逢妻川を渡れ

 大阪から戻りました。近世日本史を研究している学者さんと飲み、国立民族学博物館を見学しと、なかなか充実した出張でございました(完全に本来の用事が脇役になっております)。

 私の家から大阪に行く場合、羽田から飛行機に乗るか、新幹線を使うか。私、飛行機はあまり好きじゃないので、迷わずに新幹線をチョイスです。

 その新幹線ね。今日の帰り道、ふと窓の外を眺めると、見慣れた景色がありました。新幹線は尾張と三河の国境を流れる事から名付けられたという境川を越え、そしてすぐにまた逢妻川(あいづまがわ)という川を越えて東へと向かう。この二つの川が合流する辺りこそ、私が生まれ育った土地なんです。私の家の墓地は東海道新幹線の高架のすぐ脇にある。これは角度的に新幹線の車窓からは見えませんけれども。

 私がガキの頃に、陸カヌー(=自転車)で走り回った集落は、見慣れないマンションこそ二つ三つ建っておりましたけれども、まあだいたいあの頃の感じでそこにある。初詣にセミ捕りにと折に触れて訪れていた鎮守の森もちゃんとそのまま残っていて、これも車窓から見える。鮒やナマズを釣った用水路もね。もう10年近く立ち寄っていないですけど。

 要するに私のルーツ、Hometownです。

 丁度その時でした。MDプレーヤーからこんな歌が流れてきました。

「コンビナートの灯がゆれる 海へと続く泥の河
 言葉はいつも嘘を付く いつでも何かを守るため
 生まれた街が大好きさ 海からの風 大好きさ」

 上々颱風のアルバム「八十日間亜州一周」に収められていた「夜の河を渡れ」の一節です。このタイトルはきっと梁石日さんの小説にかけてあると思うんですが、ともかく、「ああ、その気持ち、わかるよなあ。」と思ってしまいました。私だってあの土地、境川と逢妻川が交わる土地は大好きですからね。

 しかし。それだけじゃないんだな。同時に、何かこう、釈然としない思いもこみ上げてきたんですわ。うまく言葉にしづらいですが、敢えて言えば「俺のルーツを返せこのヤロー」という思いね。

 生まれた集落にマンションが建ってイヤだとか、逢妻川の護岸がムカつくとか、そういう意味じゃないですよ(逢妻川の護岸はムカつきますがね)。それは本当に必要だったならしゃああない。実際、逢妻川も私が住んでいた頃に氾濫してましたからね。うちももう少しで床下浸水だった。

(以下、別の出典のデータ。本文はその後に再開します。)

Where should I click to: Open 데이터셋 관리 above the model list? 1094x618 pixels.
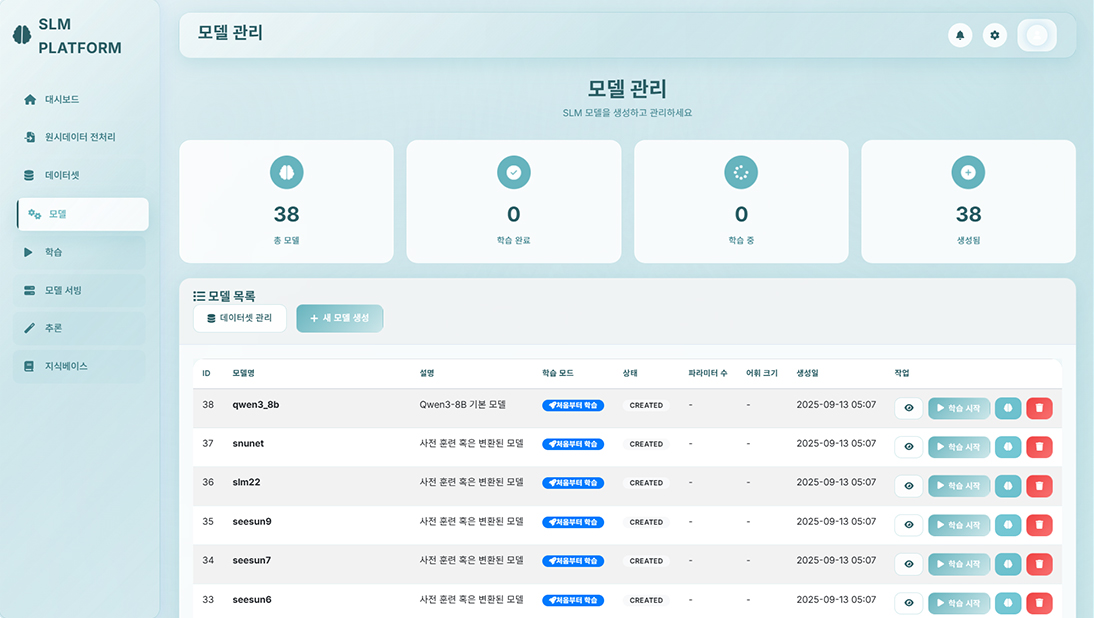[240, 318]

 そういうんじゃなくて、こう、私みたいな日本社会の多数派って、沖縄や北海道の先住民みたいにわかりやすく先住民なわけじゃないし、在日朝鮮・韓国人や華人をはじめとする、他の土地から移り住んで来て間もない方々のように確固としたエスニック・グループがあるわけでもない。まあ、私の家系は何故か父系も母系も異常に毛深いんで、もしかしたら本州島北方から移住させられた「蝦夷」の血も先祖に入っているかもしれないですけども、そんなものは調べてもはっきりとはわからんわけで、君は誰かと言われたら、尾張と越中のネイティヴの子孫だと言うしかないですわね。

 ところがですよ。繰り返しになるけど、私のような人間が、アイヌの方や沖縄の方、あるいは移民してきて間もない家系の方の前に行くと、「日本社会の多数派」で一括りにされてしまう。逆に、自民党や民主党の政治家が「国を愛する心を育てましょう」とおっしゃる時(あるいは共産党や社民党の政治家がそれに反発する時)には、私は日本国というこのクソ広い国家の内側に居る均質な、つまり秋田の人とも徳島の人とも福岡の人とも取り替え可能な「日本国民」という、無味乾燥なものとして扱われてしまう。

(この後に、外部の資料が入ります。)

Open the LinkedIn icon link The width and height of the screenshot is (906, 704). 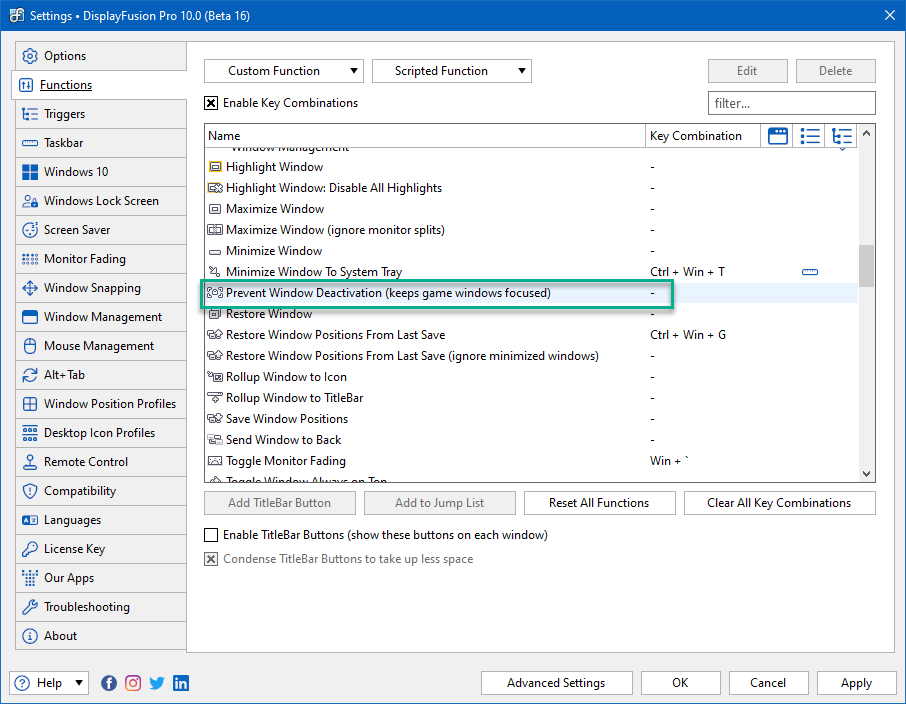coord(181,683)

 そういう意味では、自民党や民主党の保守系政治家も、共産党や社民党の革新系政治家も、さらにはアイヌも沖縄人も在日も華人も、私のルーツ、私が自分で自分のルーツだと思っている「境川と逢妻川の交わる地」という個別で特殊な事情を、ちっとも見てくれとらんわけです。

 こいつは寂しいですよ。俺だって俺の故郷、愛知県刈谷市泉田町のネイティヴなんですよ。もう言葉だって喋れなくなっちゃったけどさ。でも、愛知県刈谷市泉田町と同じようには、秋田や徳島や福岡を愛せないです。徳島なんか行ったこともないもん。

 ここで、今月号の『Tarzan』で内田正洋さんが書いておられた話に繋がります。内田さんは、以前お会いした時もそうでしたが、「俺は山口アイヌだ」という言い方をされるんですね。アイヌというのはアイヌ語で人という意味ですから、要するに「山口人」。アイヌも和人も、同じ日本列島のネイティヴだろ、というのが内田さんの主張です。内田さんは、沖縄を語る時にも、どちらかと言えば九州以北との共通性に注目していく立場でした。つまり、日本列島という地域の内側はネイティヴで溢れているという所までは私と同じなんですが、そこで内田さんは列島の文化の均質性を見るわけです。

 それも一つの見方ですし、決して間違ってはいない。使っている言葉だって九州以北、青森以南は少なくとも同じ文法ですから。ですが、私は敢えて、日本列島の住民のそれぞれに、自分が生まれ育った町のネイティヴとしての意識を持とうよと言ってみたいですね。日本国の内側を均質にする運動ってのは、明治以来150年やってきたから、もう良いだろうと思うんですよ。それは植民地主義や冷戦の時代に安定した社会を作る一つの政治的選択ではあっただろうと思います。今更否定はしません。それによる利益だって私たちは得ているんだからね。

 でも、そっちにばかりかまけている間に、生まれた町を慈しむことを疎かにしていたんじゃないのかなって思いませんか? だから、敢えて自分を、自分が生まれ育った町のネイティヴであると規程してみる。それでこそ、ネイティヴの心とは何か、ハワイやアイヌや北米先住民が、それぞれの生まれた土地のネイティヴとしてやろうとしていることの意味、理由がわかるんじゃないかと思うんですよ。

 違いますかね?

 最後に、大阪でお会いした日本近世史の先生のお言葉。

 「その土地のこと(研究)は、その土地で生まれ育った人がやるのが一番ええ。だから私は、大阪のことをやっとる(大坂の近世史を研究している)んです。」

 これぞNative Heartですね。